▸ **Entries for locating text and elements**
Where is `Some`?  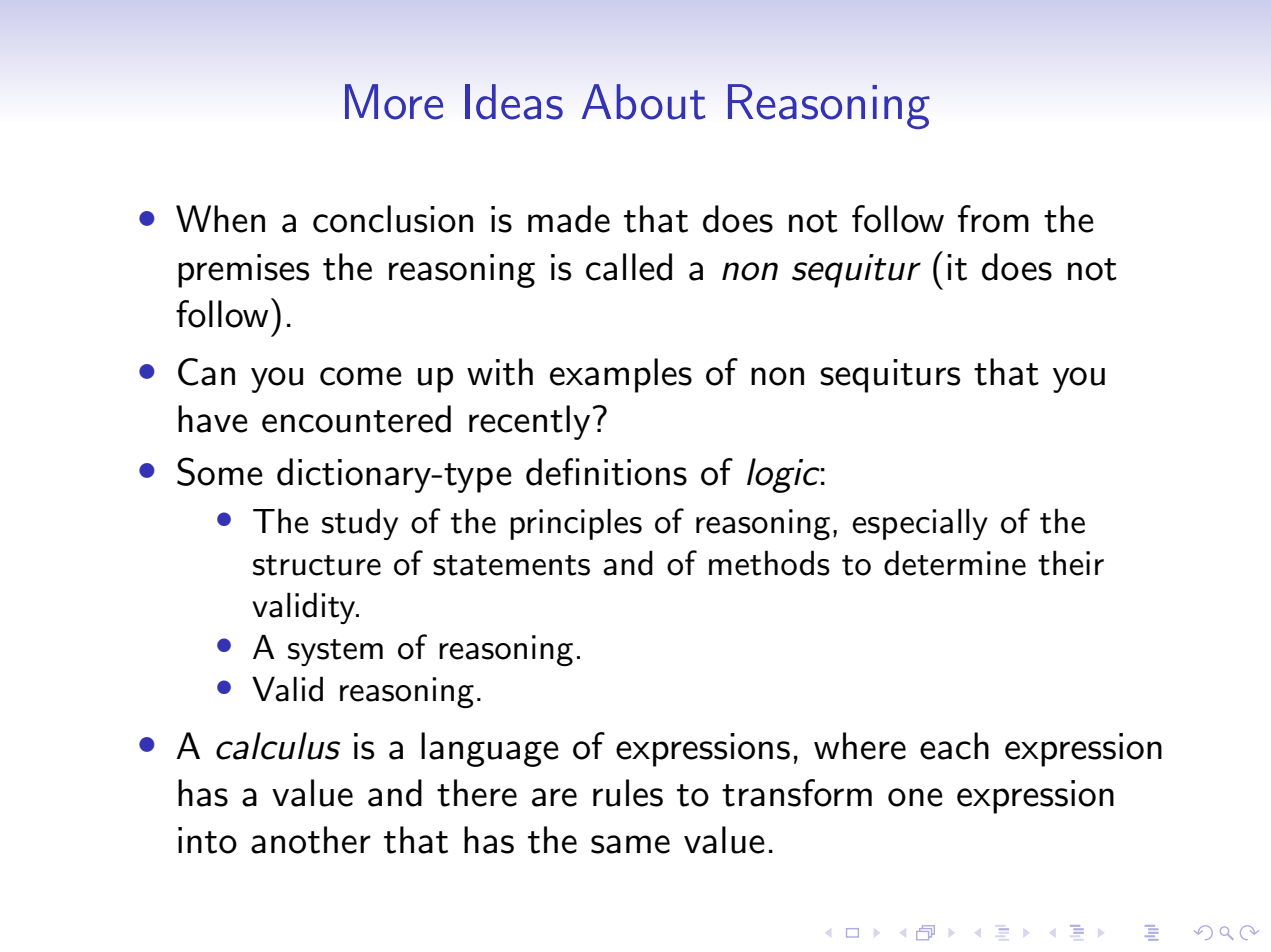
Some is located at coordinates (220, 471).
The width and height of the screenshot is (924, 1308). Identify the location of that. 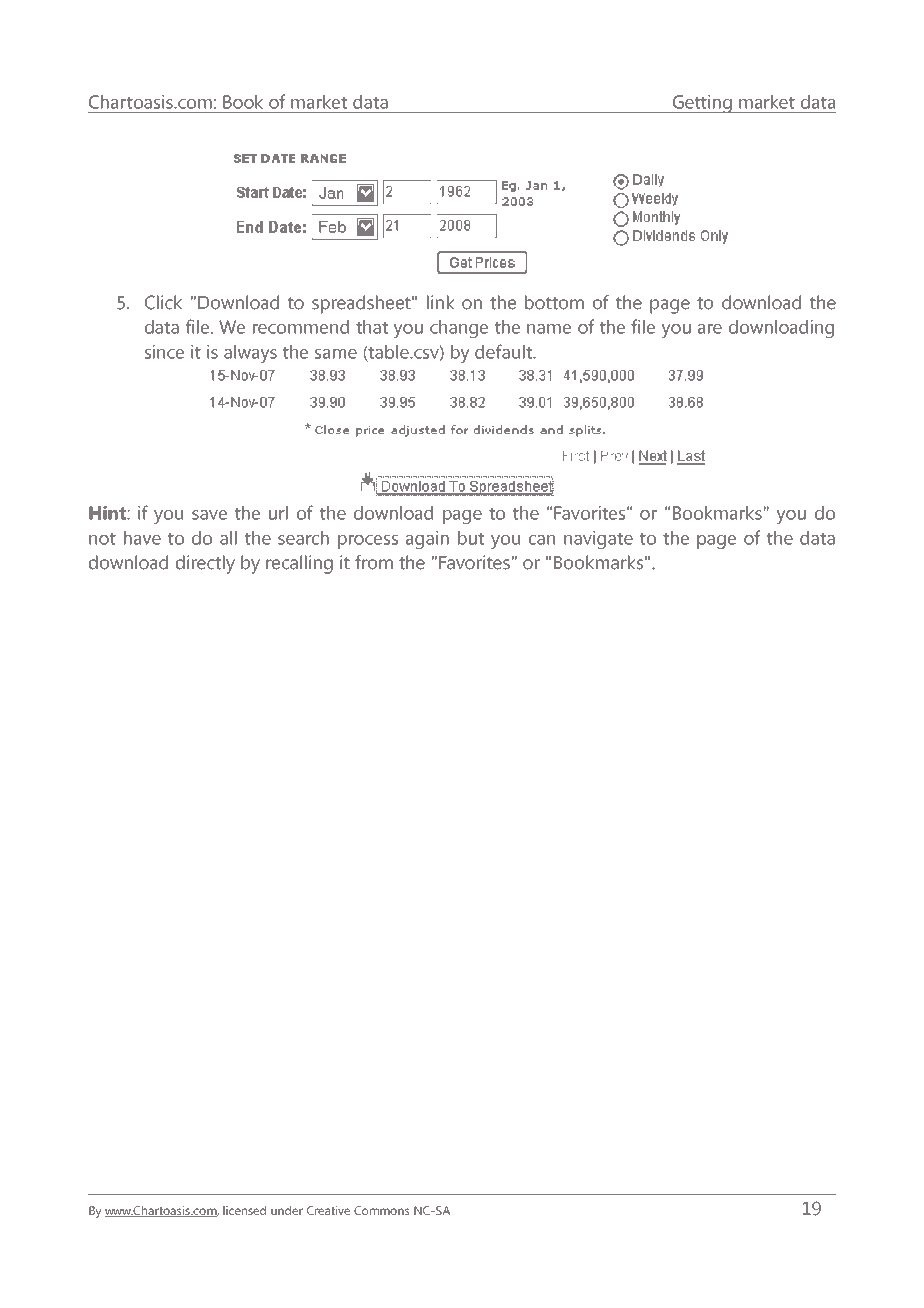
(372, 327).
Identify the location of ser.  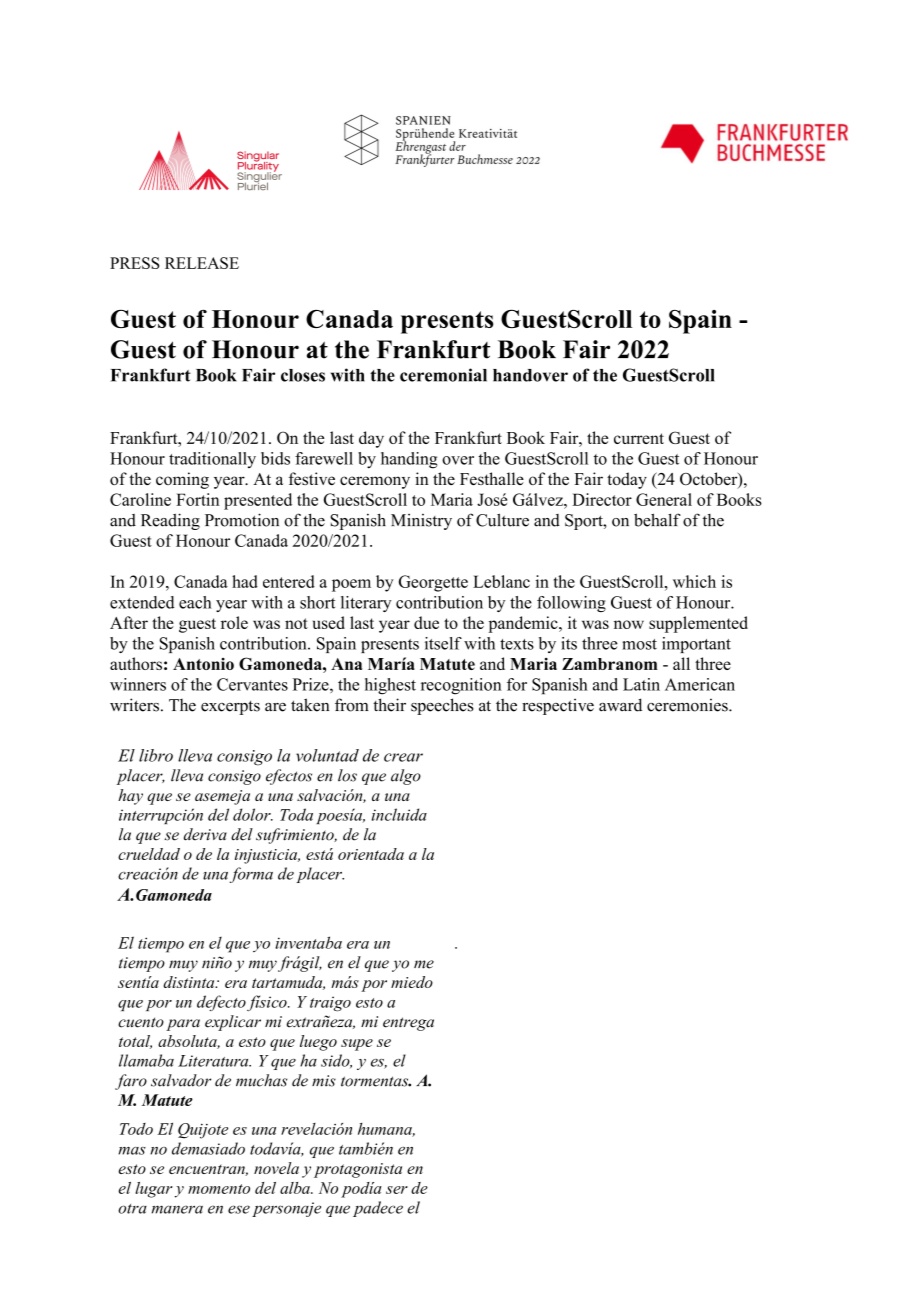
(397, 1190).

▸ **Problem statement**
Copy every one of the records above word for word, leaving out the pictures.

▸ **Solution for this problem**
Where is `Some`?  
Some is located at coordinates (220, 471).
The width and height of the screenshot is (924, 1308). Identify the location of that. 
(372, 327).
Identify the location of ser.  
(397, 1190).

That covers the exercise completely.